Open Source in years has been evolving from being Free software alternatives to being innovative in many areas. In the recent couple of years Open Source projects are leading the innovation and even defining standards for the future. For example, Cloud engineering and solutions is been led by Open Source projects. Similarly another example Machine Learning and AI is also been led by Open Source projects. My experience working with Open Source technologies, here are the few trends that will define 2018. 

Progressive Web Apps
Experience layer from last several years has been critical aspect of digital transformation. Omni channel including Web, Mobile, other channels, have become important as the critical capabilities for successful digital experience delivery.

AngularJS, React, React Mobile, Vue.js and related technologies are becoming more stable and improving. This trend will continue in 2018. More Native based mobile frameworks like React Mobile and similar frameworks will keep increasing to deliver value for the user experience.

Cloud Native Engineering & PAAS
Platform as a Service has taken a good shape and how its been positioned with in the Cloud Strategy for any enterprise. Standards based products like OpenShift, PCF, Kubernetes, Tectonic etc have moved from Container as a Service to Platform as Service. Cloud Native Computing Foundation is driving and bringing the open source innovative projects together to make the cloud strategy and migration easier for adoption.

OpenShift, PCF and other Kubernetes based products are graduating from being Container as Service(CAAS) to Platform as Service (PAAS).
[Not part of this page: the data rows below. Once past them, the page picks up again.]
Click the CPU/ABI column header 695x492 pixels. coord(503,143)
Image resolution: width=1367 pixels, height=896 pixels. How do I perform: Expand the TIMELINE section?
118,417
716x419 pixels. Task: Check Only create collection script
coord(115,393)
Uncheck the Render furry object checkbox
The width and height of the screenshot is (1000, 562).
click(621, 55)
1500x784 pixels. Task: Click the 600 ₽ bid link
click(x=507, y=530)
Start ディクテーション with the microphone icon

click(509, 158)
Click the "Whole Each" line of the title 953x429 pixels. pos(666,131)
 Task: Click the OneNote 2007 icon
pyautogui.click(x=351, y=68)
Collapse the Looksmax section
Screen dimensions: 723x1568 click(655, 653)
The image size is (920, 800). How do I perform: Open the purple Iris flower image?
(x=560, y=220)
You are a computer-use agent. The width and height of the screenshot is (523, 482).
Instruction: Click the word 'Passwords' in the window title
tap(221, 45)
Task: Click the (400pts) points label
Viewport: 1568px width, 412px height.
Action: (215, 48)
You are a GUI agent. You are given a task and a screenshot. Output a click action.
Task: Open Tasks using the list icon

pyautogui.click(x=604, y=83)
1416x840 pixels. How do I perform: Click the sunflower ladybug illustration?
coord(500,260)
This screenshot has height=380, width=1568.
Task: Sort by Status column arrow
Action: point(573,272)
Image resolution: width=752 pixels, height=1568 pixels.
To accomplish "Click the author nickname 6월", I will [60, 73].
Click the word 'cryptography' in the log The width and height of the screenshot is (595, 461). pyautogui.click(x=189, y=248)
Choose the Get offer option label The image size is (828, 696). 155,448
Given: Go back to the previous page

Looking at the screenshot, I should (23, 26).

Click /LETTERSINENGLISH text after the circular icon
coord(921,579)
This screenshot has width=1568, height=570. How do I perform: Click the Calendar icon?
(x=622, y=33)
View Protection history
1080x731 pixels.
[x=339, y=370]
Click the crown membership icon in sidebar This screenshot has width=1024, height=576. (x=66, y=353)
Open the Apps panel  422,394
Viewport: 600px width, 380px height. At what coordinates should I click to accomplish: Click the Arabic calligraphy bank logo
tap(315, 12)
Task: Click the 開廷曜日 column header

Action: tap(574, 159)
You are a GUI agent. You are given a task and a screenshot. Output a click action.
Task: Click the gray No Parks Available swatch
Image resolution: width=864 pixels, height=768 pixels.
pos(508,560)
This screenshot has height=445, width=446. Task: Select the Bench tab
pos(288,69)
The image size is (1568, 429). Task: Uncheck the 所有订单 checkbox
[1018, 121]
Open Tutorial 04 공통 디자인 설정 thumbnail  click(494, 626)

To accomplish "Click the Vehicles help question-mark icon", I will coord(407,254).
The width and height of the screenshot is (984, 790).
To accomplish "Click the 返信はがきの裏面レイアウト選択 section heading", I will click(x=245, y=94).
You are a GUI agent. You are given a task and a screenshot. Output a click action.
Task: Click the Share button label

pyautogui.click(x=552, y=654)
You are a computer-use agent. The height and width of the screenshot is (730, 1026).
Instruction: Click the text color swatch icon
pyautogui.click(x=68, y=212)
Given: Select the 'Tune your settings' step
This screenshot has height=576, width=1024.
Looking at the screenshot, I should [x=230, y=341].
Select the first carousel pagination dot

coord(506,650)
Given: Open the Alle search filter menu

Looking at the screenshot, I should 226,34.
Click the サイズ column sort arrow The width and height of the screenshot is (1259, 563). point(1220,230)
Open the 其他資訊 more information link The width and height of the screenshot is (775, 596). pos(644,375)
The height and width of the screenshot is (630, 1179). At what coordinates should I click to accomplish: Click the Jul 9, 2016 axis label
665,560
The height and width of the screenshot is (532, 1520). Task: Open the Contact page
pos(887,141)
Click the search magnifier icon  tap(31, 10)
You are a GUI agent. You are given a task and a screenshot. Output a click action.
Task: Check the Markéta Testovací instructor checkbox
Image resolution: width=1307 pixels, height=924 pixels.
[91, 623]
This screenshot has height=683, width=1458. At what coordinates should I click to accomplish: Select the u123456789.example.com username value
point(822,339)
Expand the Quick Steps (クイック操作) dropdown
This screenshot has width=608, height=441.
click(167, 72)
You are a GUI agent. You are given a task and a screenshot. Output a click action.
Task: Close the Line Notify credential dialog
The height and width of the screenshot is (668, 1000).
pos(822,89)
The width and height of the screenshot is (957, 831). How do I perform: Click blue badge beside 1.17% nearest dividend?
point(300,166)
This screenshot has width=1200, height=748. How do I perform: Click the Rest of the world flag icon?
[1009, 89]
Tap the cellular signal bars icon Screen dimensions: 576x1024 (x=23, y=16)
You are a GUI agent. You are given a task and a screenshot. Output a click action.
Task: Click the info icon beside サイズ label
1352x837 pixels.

One trend that is seen is enterprises are adopting product based implementations like OpenShift, PCF, Tektonic etc. Other trend is enterprises building their own PAAS using the best breed open source projects together. Enterprises are looking for PAAS can give single window for the service catalogue not just on Private cloud but also native services with in the public cloud providers. Multi cloud support as key differentiator will drive the PAAS adoption.

Anything as a Service (XAAS)
Anything as a Service as an acronym that represents any service should be available over internet than on-premises. Earlier years saw SAAS, IAAS are adopted by the big enterprises, Network as a service, Monitoring as Service, Communication as a service, Storage as Service are becoming very popular and will continue to hog limelight.

Given the high speed networks, stable virtualization and container technologies combined together is giving the power for this concept to shape and will increase in adoption in 2018.

Open Source Databases adoption on the raise
Open Source RDBMS adoption will increase in 2018 as its been going on last few years. There are massive parallel processing products on top of the open source RDBMS are seeing a role in the use cases where horizontal scalability is critical.

EDB PostgreSQL, MariaDB keep enhancing the features on the horizontal scaling, cloud migration, support for database as service on a cloud etc. Migration from the proprietary database to Open Source traction will continue in 2018 like seen in last couple of years. Citus, Vitess kind of products are making ways into main stream with support for horizontal scaling, NoSQL kind of capabilities like Map reduce, Replication, Sharding with good cost effectiveness.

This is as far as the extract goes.